(EXTRACT):
## Begin

What is a Celebrity Endorsement Agreement (“CEA”)?
Typically, a CEA refers to an agreement in which a celebrity consents to promote a company’s products or services in consideration of specified payments.[ii] Parties negotiating CEAs have to ensure that they do not fall afoul of the various advertising, media, entertainment, intellectual property and consumer protection laws governing such agreements.
What are the safeguards that companies must have in place when negotiating CEAs?
No two CEAs are identical and an infinite variety of issues can crop up in hammering out such agreements. We have spotlighted 10 essential safeguards here that companies must adopt while negotiating CEAs with celebrities:[iii]
- Define the scope of the endorsement intricately:
It is imperative for parties to spell out the brand for which the endorsement is contemplated, the territory in which the endorsement will operate and the period for which the endorsement will last in the CEA. Even more crucially, the list of endorsed products has to be fleshed out carefully and it is quite common for parties to wrangle on this point. This is because a CEA usually contains “exclusivity” clauses which prohibit the celebrity from advertising products belonging to the company’s competitors or products which are similar to the endorsed products, during the term of the CEA. Expectedly, celebrities benefit from narrowing down the scope of the endorsed products in the CEA, so that they are free to take on a higher number of endorsements from other companies. By contrast, it works to the company’s advantage to define the endorsed products list as widely as possible, in order to cover new categories of products that the company may introduce during the term of the CEA.

## End

(WORK INSTRUCTIONS): Print the part of the text on celebrity endorsement agreements between "What is a Celebrity" and "governing such agreements.", inclusive. Nothing in the listing after this point is needed.

(EXTRACTED MATERIAL):
## Begin

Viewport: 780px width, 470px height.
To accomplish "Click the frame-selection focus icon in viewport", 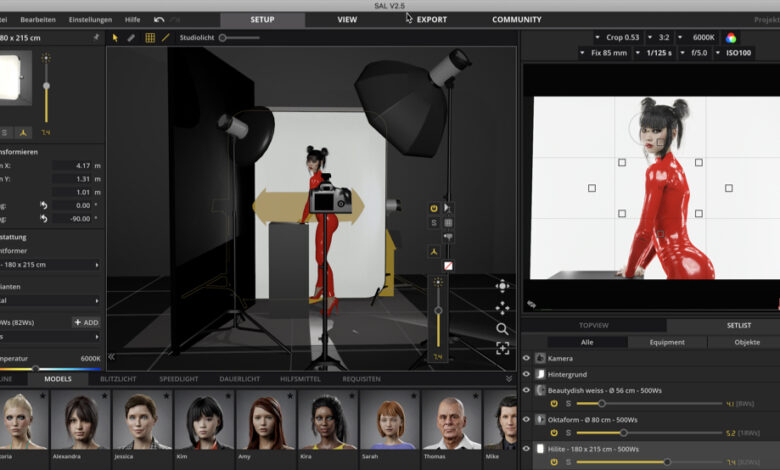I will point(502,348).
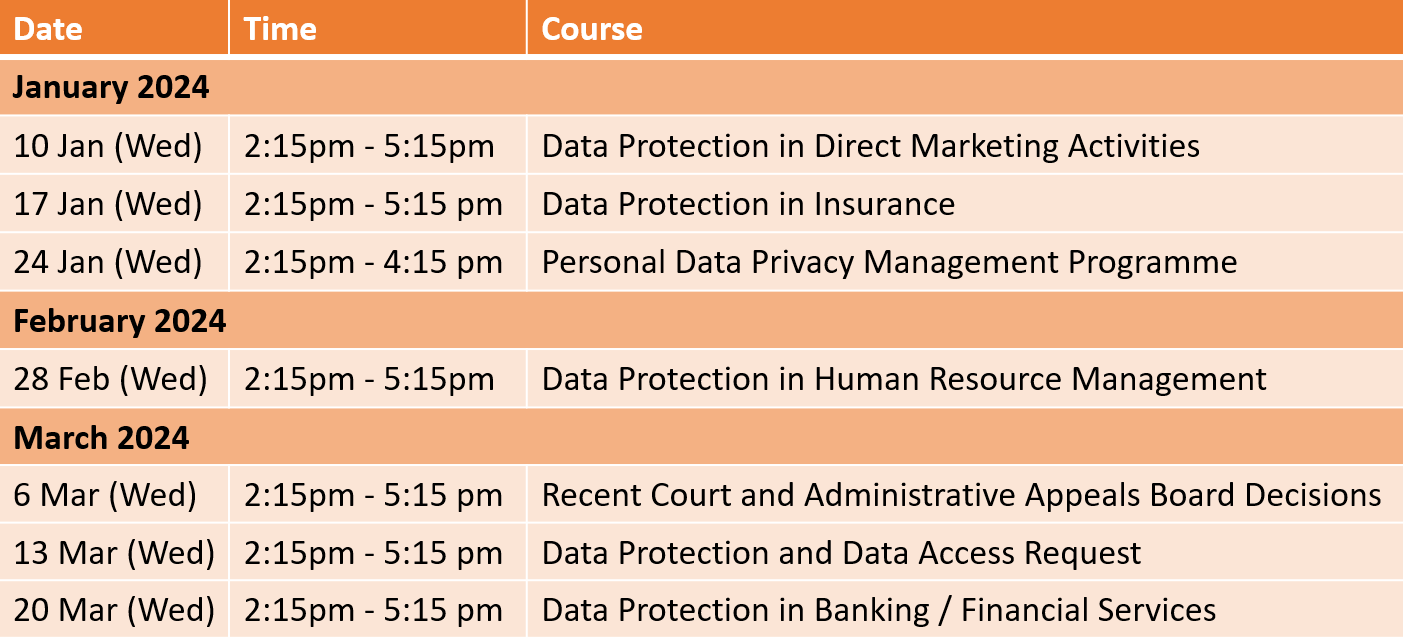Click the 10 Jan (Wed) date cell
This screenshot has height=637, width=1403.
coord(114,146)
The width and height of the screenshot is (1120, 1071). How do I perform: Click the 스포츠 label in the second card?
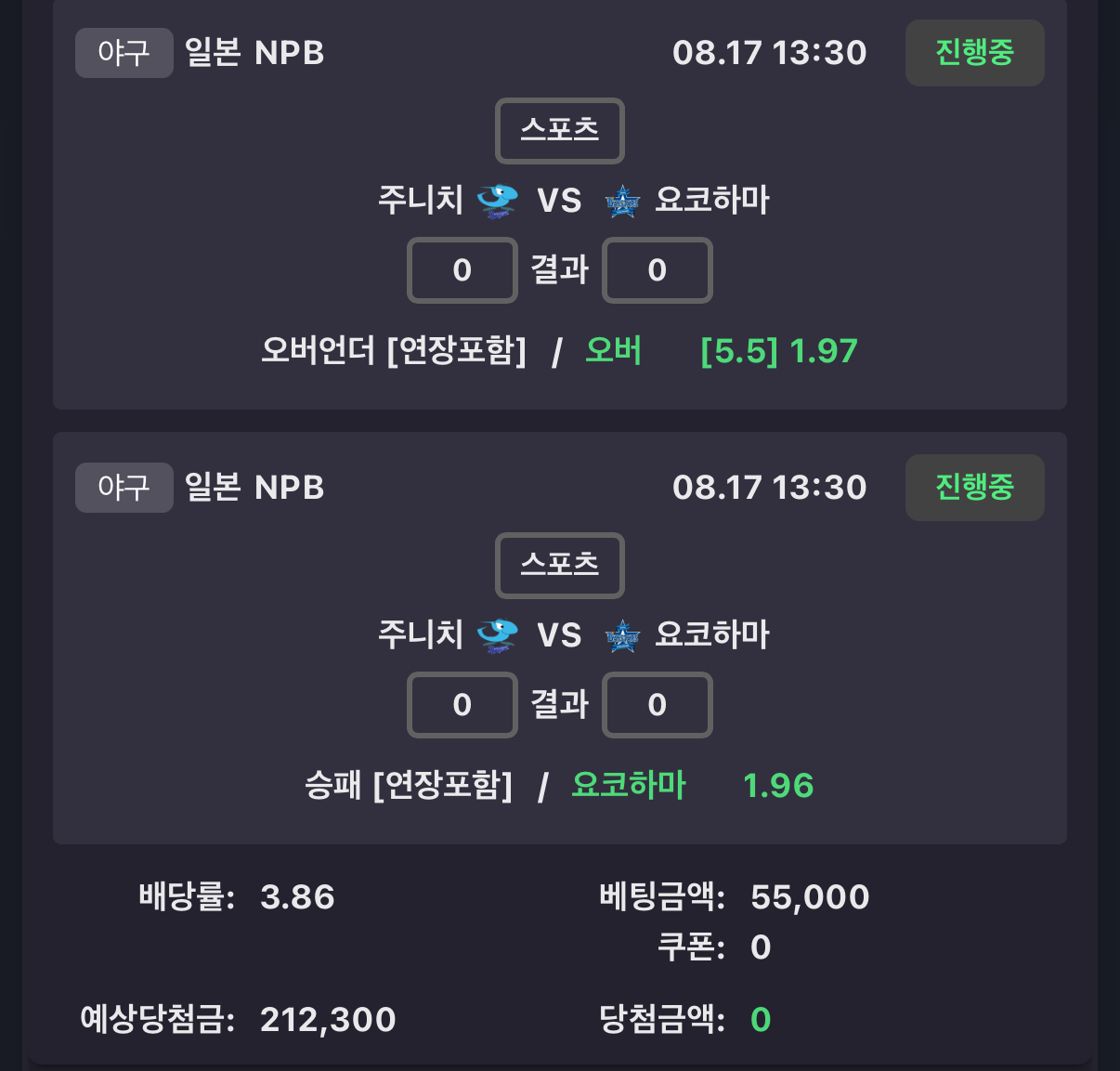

## End
## Begin

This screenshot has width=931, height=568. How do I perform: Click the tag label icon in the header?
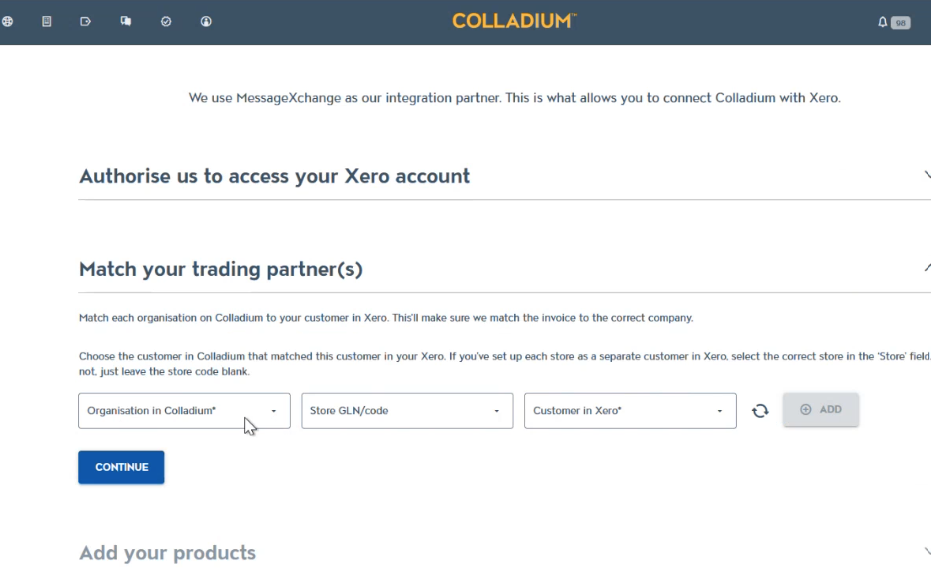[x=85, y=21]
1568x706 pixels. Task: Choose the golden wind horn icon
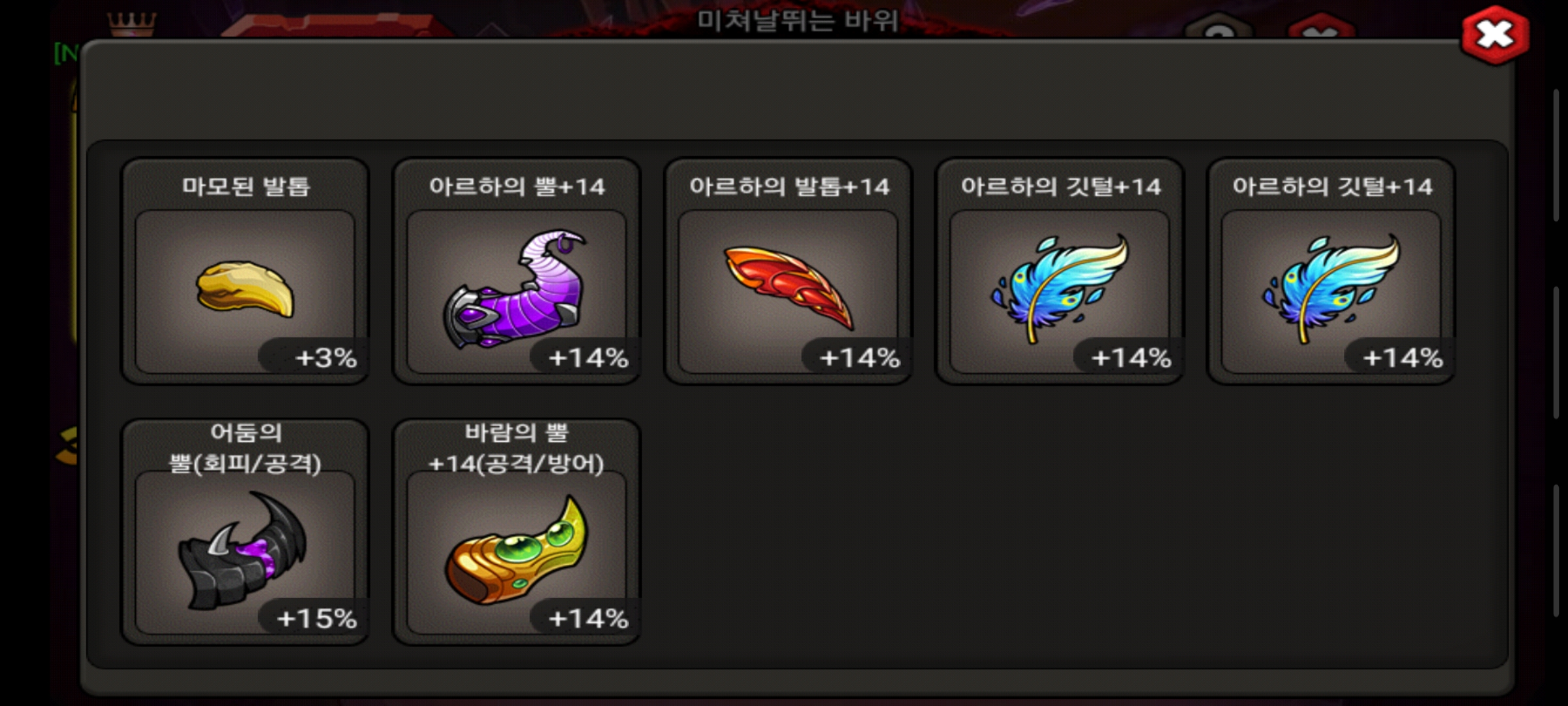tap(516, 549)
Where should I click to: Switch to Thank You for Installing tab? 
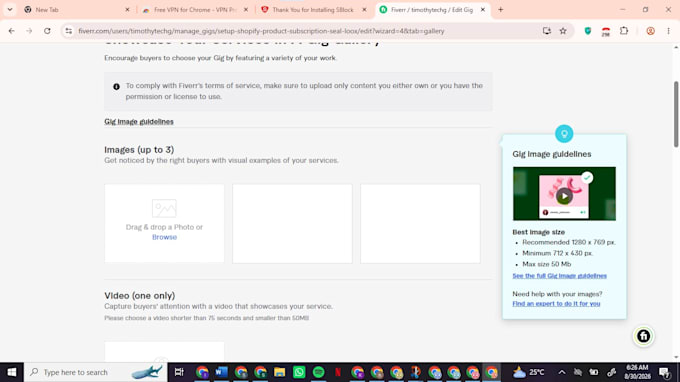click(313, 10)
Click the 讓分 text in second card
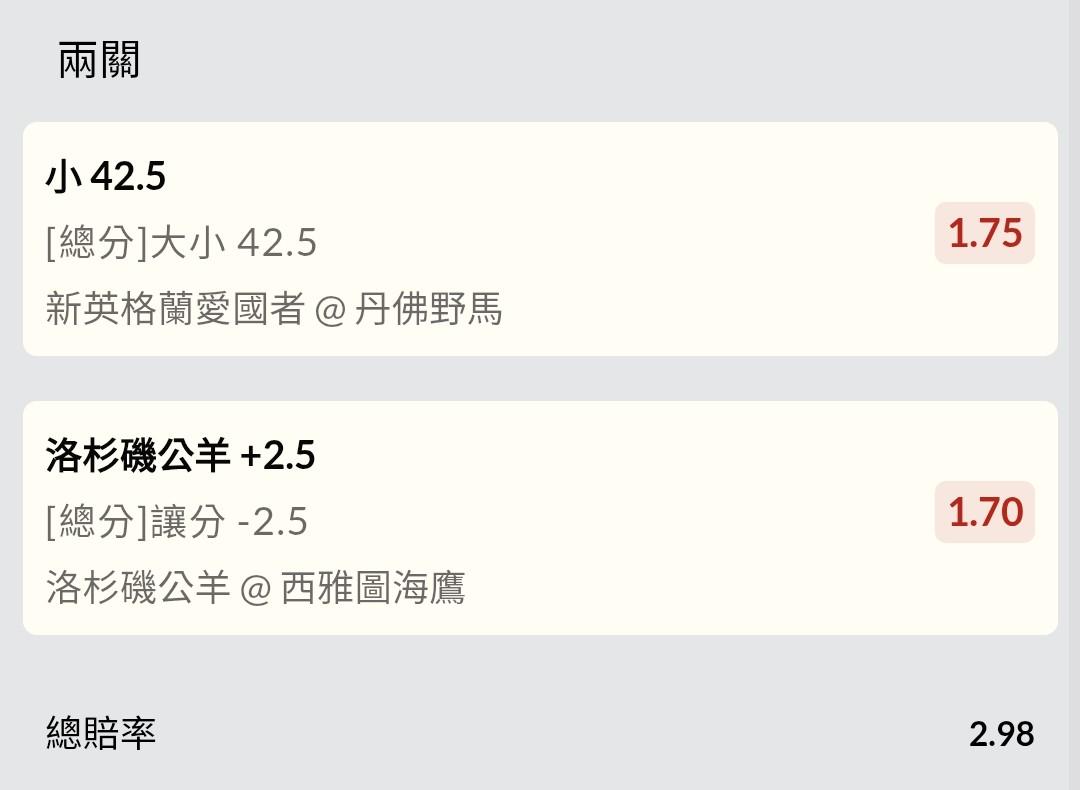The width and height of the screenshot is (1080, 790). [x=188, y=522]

## End

(PROBLEM SOLUTION):
What is a Celebrity Endorsement Agreement (“CEA”)?
Typically, a CEA refers to an agreement in which a celebrity consents to promote a company’s products or services in consideration of specified payments.[ii] Parties negotiating CEAs have to ensure that they do not fall afoul of the various advertising, media, entertainment, intellectual property and consumer protection laws governing such agreements.